__MATERIAL PROVIDED__:
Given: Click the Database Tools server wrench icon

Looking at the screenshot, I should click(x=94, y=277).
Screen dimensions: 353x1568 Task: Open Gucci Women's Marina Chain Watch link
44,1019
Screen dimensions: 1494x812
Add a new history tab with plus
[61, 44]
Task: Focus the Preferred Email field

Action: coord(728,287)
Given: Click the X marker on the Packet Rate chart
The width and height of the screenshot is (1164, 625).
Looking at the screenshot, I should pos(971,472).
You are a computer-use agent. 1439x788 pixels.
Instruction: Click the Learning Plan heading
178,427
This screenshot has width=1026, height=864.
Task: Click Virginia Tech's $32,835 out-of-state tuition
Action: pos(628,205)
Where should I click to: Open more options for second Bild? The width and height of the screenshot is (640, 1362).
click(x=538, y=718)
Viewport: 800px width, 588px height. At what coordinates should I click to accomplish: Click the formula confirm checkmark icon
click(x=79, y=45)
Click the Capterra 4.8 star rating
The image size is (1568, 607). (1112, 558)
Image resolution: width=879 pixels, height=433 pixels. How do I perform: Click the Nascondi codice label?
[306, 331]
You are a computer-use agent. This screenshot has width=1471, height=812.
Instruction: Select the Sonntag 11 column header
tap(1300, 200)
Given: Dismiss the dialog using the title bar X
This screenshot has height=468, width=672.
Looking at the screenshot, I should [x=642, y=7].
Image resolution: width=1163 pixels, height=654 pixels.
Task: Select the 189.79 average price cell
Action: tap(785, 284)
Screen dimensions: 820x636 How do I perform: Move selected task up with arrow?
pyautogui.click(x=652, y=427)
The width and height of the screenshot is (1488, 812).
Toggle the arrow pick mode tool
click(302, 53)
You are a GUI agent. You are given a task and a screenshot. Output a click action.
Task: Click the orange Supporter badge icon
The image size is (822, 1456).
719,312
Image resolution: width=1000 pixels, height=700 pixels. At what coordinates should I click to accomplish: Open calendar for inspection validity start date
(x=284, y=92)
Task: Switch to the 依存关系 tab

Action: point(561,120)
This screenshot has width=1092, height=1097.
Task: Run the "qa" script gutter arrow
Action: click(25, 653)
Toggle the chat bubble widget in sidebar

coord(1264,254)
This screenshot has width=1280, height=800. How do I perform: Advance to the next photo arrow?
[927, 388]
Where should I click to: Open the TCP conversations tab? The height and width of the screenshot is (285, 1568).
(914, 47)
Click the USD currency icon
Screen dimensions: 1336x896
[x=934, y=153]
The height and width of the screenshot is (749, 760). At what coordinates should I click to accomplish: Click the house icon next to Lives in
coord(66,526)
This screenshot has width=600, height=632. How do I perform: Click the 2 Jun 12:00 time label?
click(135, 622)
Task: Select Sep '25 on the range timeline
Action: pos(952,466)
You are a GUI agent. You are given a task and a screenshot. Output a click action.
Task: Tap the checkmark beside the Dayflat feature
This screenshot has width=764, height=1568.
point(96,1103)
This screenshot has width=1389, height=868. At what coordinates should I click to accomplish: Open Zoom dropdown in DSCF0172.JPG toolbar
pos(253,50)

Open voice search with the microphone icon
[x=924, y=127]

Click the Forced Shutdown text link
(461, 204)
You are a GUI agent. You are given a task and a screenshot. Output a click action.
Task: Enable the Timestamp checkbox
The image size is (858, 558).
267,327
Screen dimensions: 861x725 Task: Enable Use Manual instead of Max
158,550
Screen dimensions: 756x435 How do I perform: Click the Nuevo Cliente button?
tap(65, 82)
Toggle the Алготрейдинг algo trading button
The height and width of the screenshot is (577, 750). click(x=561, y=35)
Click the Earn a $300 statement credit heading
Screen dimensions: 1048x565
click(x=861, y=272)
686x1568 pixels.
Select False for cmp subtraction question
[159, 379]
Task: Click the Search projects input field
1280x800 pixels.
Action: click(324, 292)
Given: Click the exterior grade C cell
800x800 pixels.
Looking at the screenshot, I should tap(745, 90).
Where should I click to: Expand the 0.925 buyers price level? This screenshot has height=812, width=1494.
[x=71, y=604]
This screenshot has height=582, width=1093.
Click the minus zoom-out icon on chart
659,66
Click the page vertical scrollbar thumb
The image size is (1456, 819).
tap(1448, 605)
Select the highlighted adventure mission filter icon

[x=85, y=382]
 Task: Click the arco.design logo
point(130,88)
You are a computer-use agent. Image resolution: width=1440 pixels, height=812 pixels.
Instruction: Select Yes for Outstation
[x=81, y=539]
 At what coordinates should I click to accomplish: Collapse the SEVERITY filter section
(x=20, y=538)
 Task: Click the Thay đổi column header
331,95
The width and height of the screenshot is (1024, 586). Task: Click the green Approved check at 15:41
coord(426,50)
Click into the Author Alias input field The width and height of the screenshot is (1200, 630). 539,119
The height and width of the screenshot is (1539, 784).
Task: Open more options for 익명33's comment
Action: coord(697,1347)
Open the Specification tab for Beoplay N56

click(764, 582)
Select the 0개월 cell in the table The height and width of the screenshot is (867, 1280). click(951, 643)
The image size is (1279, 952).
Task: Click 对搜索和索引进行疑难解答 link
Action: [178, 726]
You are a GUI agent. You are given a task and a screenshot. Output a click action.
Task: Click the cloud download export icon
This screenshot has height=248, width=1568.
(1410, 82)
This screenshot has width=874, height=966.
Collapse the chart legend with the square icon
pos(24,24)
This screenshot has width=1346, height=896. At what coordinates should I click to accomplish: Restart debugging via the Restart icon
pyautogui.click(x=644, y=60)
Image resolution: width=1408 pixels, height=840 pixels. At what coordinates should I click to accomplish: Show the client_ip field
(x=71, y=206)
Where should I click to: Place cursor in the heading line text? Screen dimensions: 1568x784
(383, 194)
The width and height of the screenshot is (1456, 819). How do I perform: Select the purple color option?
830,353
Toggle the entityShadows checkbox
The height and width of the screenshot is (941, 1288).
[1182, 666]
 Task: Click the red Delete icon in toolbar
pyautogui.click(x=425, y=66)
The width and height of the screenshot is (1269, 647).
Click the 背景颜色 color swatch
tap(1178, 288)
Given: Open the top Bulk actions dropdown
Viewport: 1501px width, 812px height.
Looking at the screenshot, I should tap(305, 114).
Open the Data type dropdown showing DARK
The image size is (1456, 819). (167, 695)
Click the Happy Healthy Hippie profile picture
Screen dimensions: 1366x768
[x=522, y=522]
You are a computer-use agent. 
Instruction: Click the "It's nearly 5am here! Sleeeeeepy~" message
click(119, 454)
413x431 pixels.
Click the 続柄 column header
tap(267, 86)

__PROBLEM DETAILS__: The expected result is every line above containing the string "computer".

__ANSWER AREA__:
You are a computer-use agent. 1439x788 pixels.
You are a computer-use agent. This screenshot has width=1471, height=812.
You are a computer-use agent. Image resolution: width=1440 pixels, height=812 pixels.
You are a computer-use agent. 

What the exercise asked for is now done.